Task prompt: When the line with "Shipping Policy (104, 2533)" is reached, include it and stop; before that, copy each line of the listing exactly from the first.

Data:
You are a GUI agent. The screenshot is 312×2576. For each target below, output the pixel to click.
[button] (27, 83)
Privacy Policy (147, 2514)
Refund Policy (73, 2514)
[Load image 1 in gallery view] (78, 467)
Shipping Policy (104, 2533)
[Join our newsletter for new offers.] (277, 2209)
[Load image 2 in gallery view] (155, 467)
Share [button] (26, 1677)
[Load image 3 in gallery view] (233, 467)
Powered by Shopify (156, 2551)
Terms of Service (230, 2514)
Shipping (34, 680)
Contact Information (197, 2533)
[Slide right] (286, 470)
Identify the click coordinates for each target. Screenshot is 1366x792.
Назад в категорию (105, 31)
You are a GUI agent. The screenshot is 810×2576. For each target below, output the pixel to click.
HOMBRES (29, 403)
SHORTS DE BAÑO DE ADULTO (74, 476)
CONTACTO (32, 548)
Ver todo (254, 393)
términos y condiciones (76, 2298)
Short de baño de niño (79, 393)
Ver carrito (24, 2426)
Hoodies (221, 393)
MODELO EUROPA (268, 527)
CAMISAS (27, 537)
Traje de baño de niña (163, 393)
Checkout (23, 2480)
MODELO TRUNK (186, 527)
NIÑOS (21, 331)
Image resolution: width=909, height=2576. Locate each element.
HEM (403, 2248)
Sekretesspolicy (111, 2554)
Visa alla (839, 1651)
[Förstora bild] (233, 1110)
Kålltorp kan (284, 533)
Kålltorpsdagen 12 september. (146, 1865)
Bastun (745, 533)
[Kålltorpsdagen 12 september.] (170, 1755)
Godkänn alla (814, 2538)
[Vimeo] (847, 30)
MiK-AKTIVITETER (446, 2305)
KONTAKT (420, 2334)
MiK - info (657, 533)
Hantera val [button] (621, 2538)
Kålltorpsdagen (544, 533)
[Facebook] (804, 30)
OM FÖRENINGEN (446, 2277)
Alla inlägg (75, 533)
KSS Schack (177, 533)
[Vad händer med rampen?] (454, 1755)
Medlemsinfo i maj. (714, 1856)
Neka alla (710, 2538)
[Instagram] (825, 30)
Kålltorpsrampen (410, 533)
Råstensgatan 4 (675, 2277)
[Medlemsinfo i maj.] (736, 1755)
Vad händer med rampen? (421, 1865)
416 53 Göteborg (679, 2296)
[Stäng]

Final answer:
You are a GUI agent. The screenshot is 312×2576. For each target below, output the pixel to click.
[button] (27, 83)
Privacy Policy (147, 2514)
Refund Policy (73, 2514)
[Load image 1 in gallery view] (78, 467)
Shipping Policy (104, 2533)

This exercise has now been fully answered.